# Lessons Learned



## Still-edo (May 17, 2012)

So I stole my mom's Old Hickory chef's knife that was worn in the middle from years of sharpening. I decided to see if I can fix the profile and thin it out a little.

Mistake #1 - Decided to use a stone instead a belt sander. Because technology is cheating... Now 3 hours of my life gone. Still not done.

Mistake #2 - Fingers too close to the stone. Middle fingers now free of incriminating fingerprints.

Mistake #3 - Not maintaining the stone for flatness half way through. Now stones double as cereal bowl. 

My angles are still cool though.

Any lessons you guys care to pass on?


----------



## G-rat (May 17, 2012)

Band aids will clog up your stones... Lol been there recently


----------



## WildBoar (May 17, 2012)

W/ no fingerprints, it's a great time to rob a bank. Use some of the $ to buy your mom a new knife. :cool2:

What stone are you using for this?


----------



## Still-edo (May 17, 2012)

Please don't laugh... too hard...

I think that was lesson #4. I used a really course Norton bench stone. Figured bigger bite = faster thinning... But ended up spending quite some time polishing down the gouges. (really carefully because both middle fingers were hamburger by then lol)

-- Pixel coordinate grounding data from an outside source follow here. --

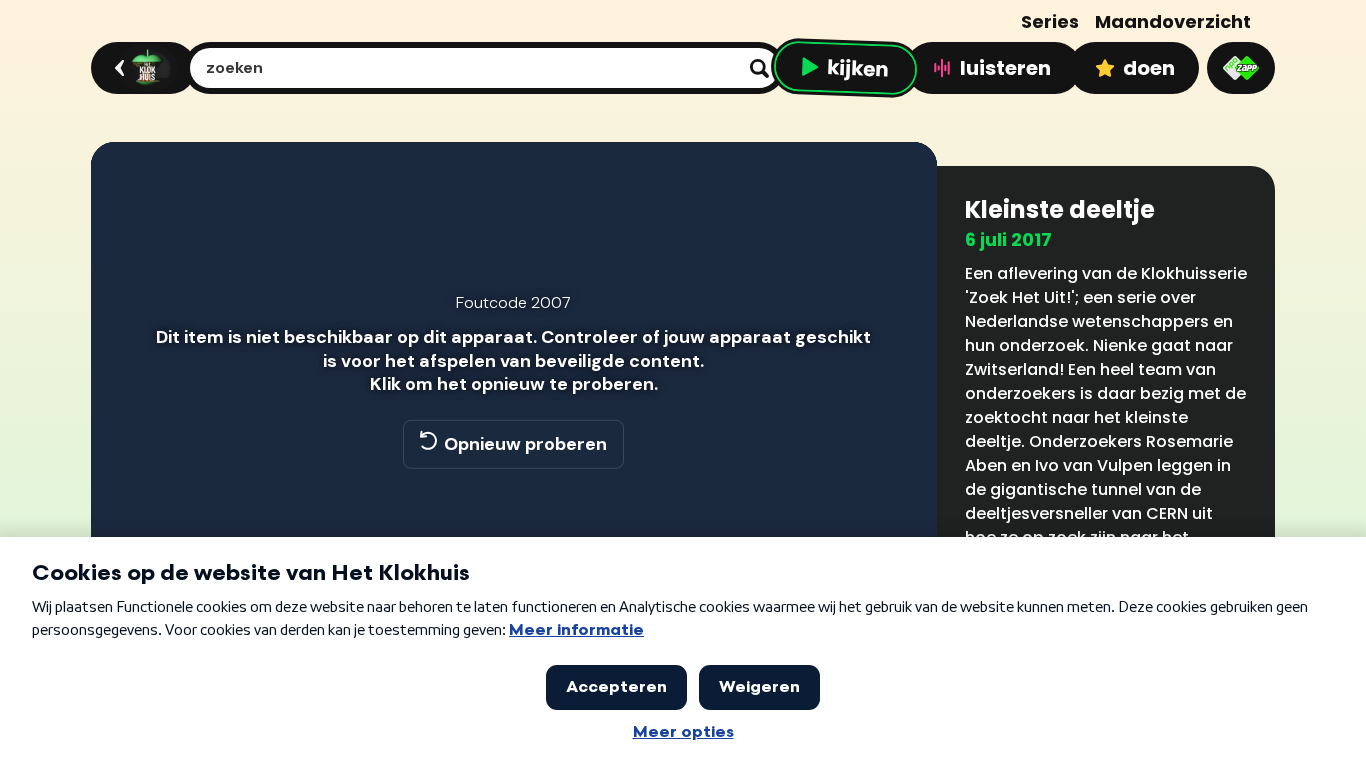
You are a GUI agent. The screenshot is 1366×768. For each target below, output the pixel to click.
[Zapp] (1241, 68)
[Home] (140, 68)
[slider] (511, 532)
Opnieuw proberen (525, 444)
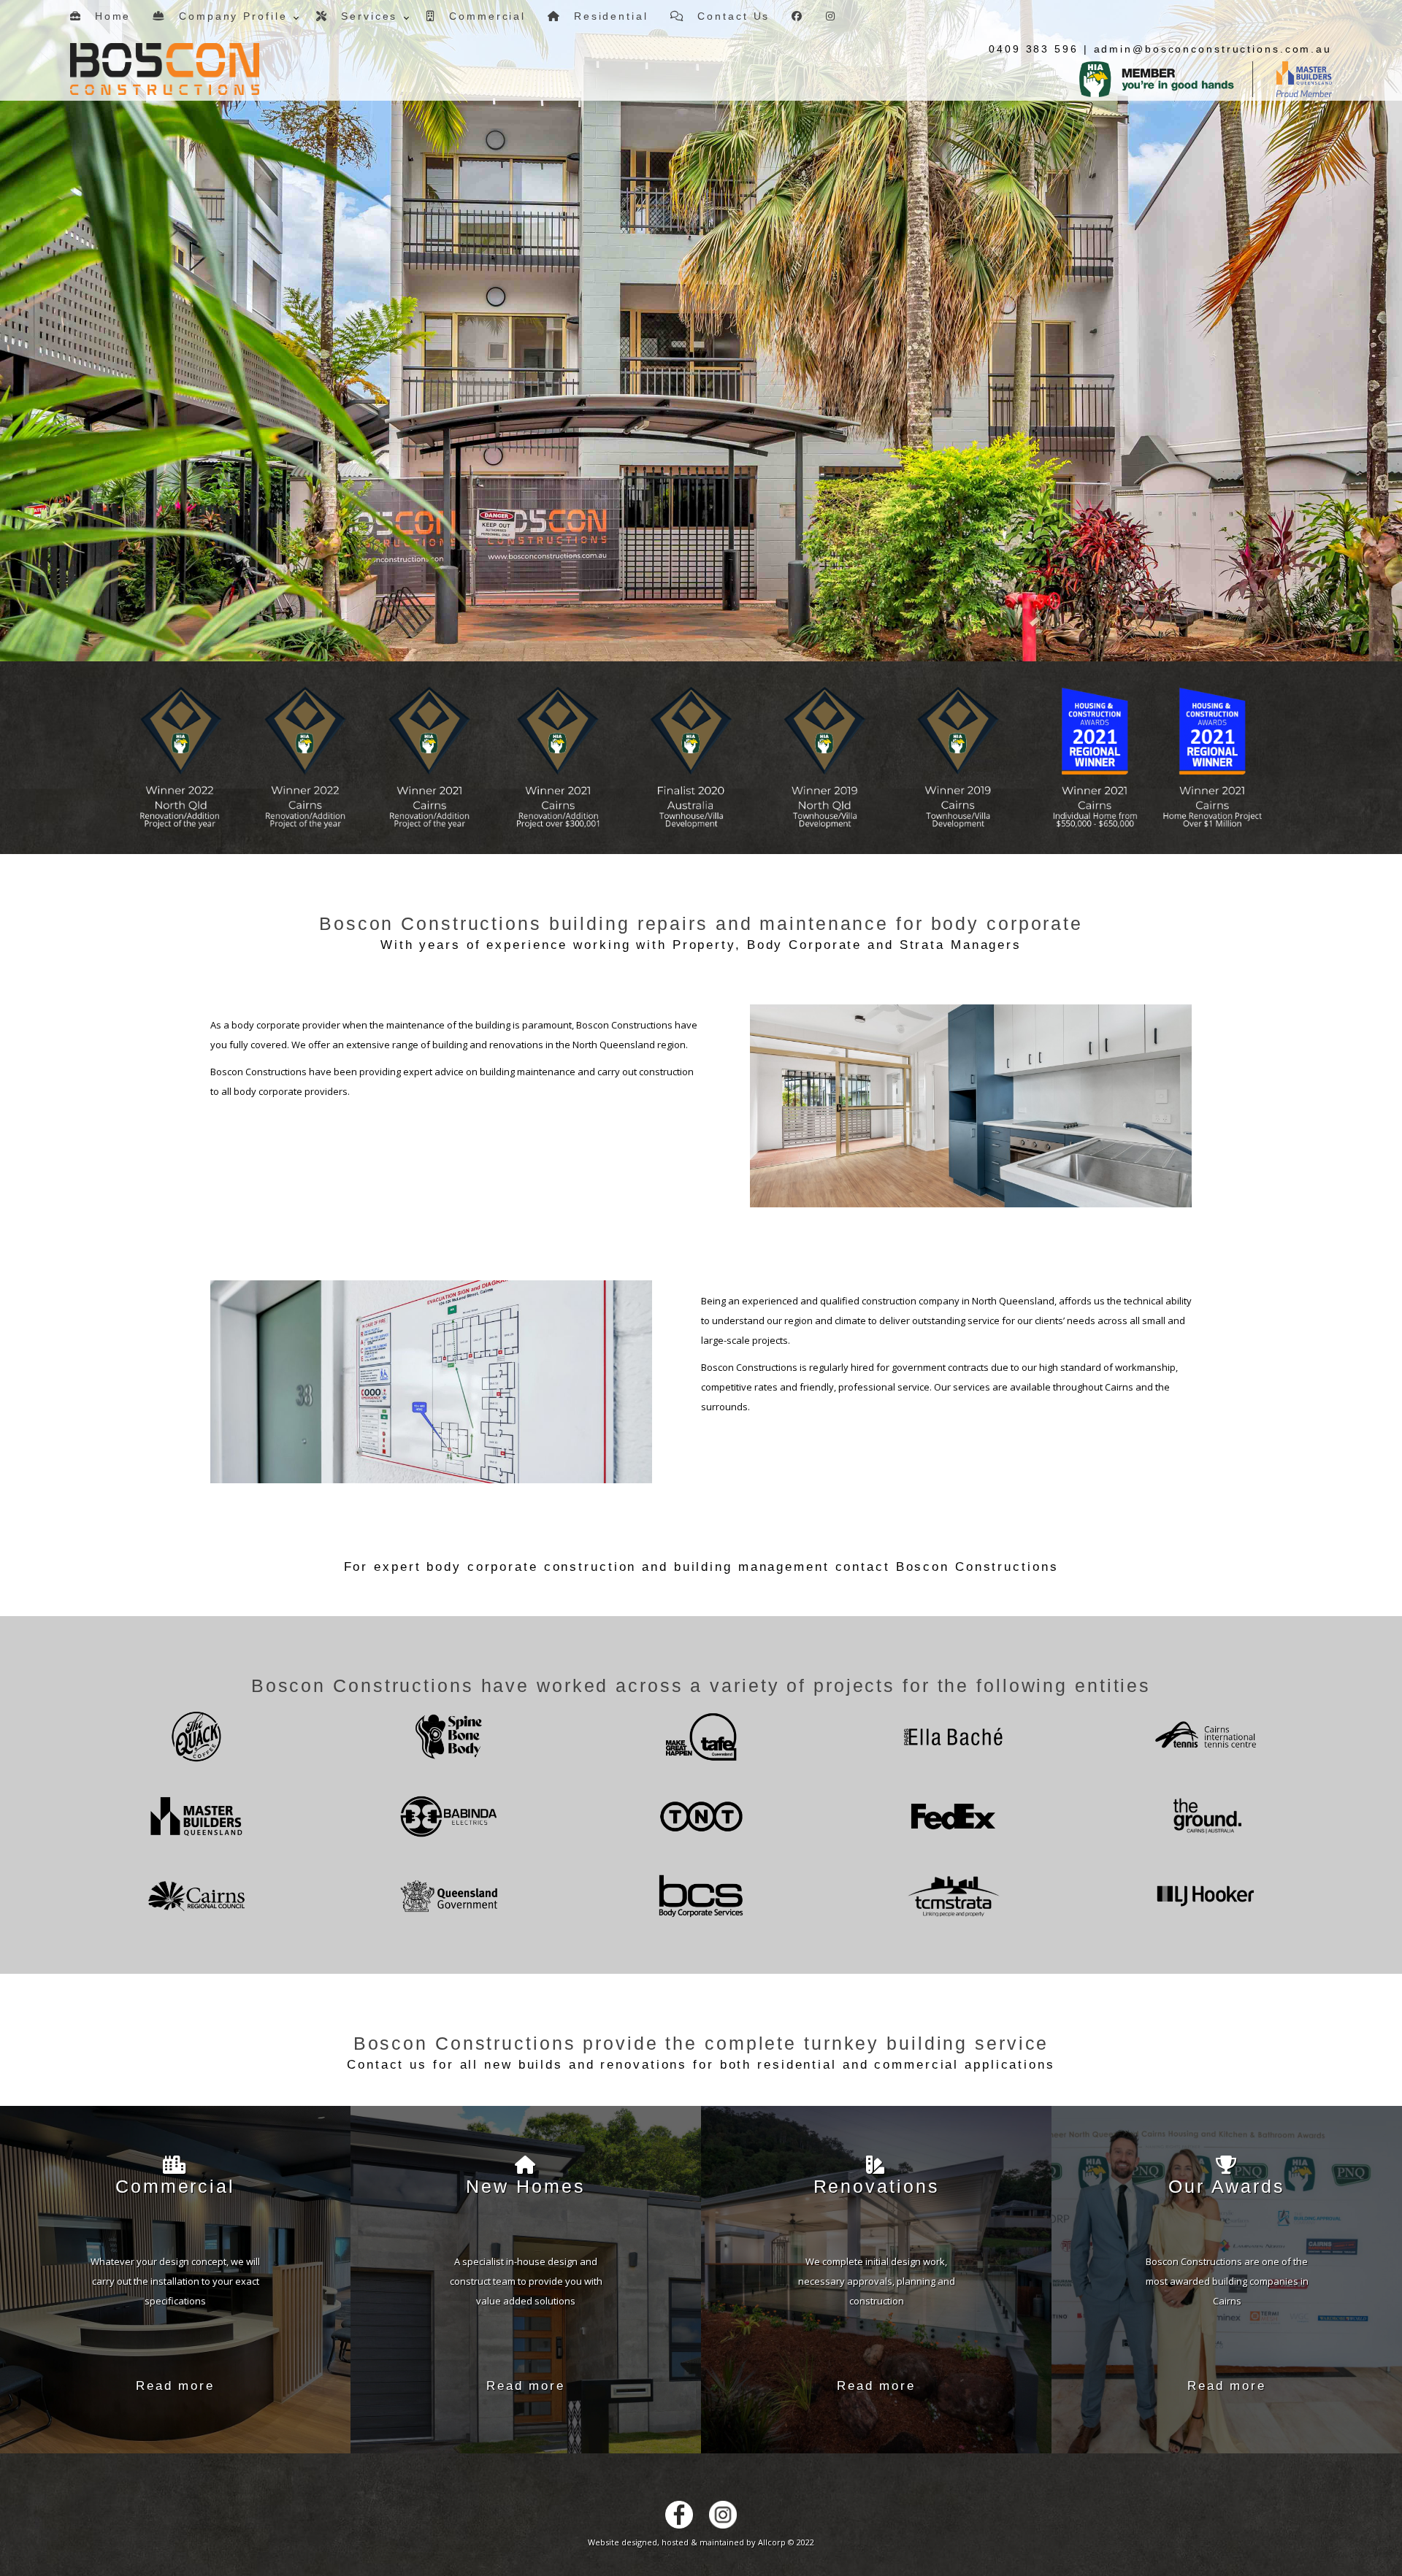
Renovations (876, 2186)
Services (363, 16)
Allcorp (772, 2542)
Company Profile (226, 16)
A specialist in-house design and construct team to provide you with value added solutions (526, 2280)
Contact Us (728, 16)
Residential (605, 16)
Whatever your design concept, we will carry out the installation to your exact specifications (175, 2280)
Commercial (481, 16)
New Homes (525, 2186)
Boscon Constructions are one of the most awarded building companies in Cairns (1227, 2280)
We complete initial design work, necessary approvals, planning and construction (876, 2280)
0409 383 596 (1034, 49)
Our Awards (1226, 2186)
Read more (175, 2386)
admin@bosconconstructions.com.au (1213, 49)
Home (107, 16)
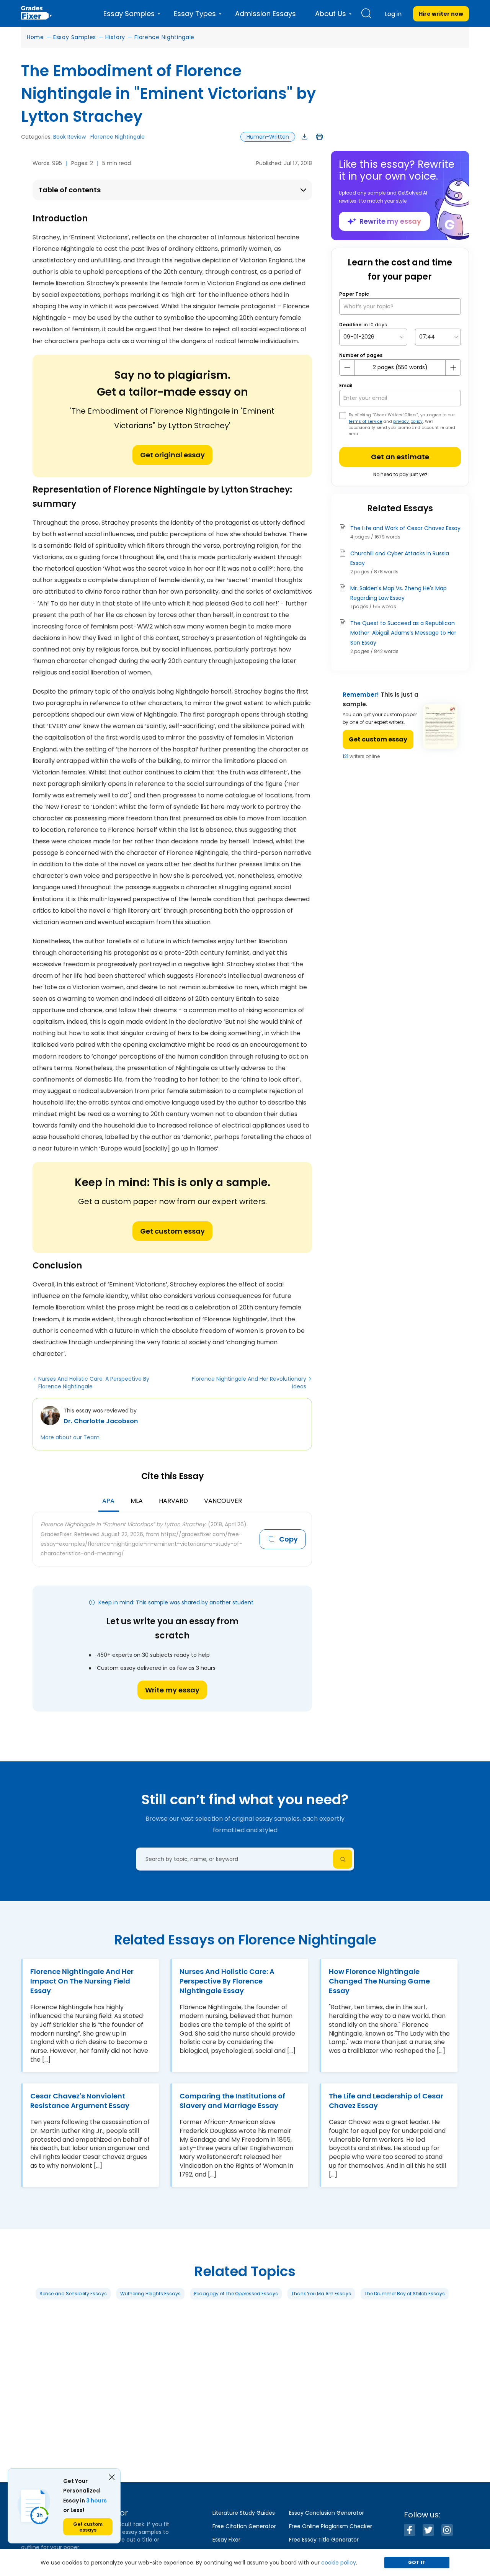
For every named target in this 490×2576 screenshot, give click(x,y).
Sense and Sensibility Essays (73, 2293)
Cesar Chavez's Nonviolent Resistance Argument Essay (79, 2100)
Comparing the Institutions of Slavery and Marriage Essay (232, 2100)
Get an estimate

But whew! New respect for the hardness of carbon knives. As cheap as these knives are, they don't grind easy for nothing!


----------



## sachem allison (May 17, 2012)

does she know that you are messing with her knife? she may be happy with its profile an you may get in trouble. it has happened to me before.


----------



## Crothcipt (May 17, 2012)

Oh no what did I get my self into. My boss game me his forschners to sharpen. His scimitar has a huge chunck taken out of it. I'm just hoping that it's not carbon.


----------



## tk59 (May 17, 2012)

I would add that there is no such thing as "too late to quit." People have a tendency to keep at stuff if they've already invested a lot in it. Then again, this is how you build muscle memory, lol. I did it with an A-type and a 1k SS.


----------



## cwrightthruya (May 17, 2012)

Aside from, "Don't let your wife find out you bought a bunch of new stones without her knowledge"? 
I would say my biggest lesson came when I first started sharpening. It was then that I used nitrile gloves to protect my hands from getting dry and grit embedded. This worked out pretty well until I gained some skill and took the knife to my finisher. This is where things went down hill quite rapidly, as it pulled my glove and consequently my finger under the knife. It cost me 5 stitches and a bit of blood loss (luckily I'm a pro when it comes to stitches). Now I dont sharpen with gloves. Things go much better....


----------



## Heath Besch (May 17, 2012)

Tried the same thing once (with shockingly similar results). Then I discovered the power of the draw file technique. Accomplishes the same result but saves your fingers and stones. If I have to thin a knife now that is what I prefer over a belt grinder if the blade has already been heat treated. Good luck on the skin grafts!


----------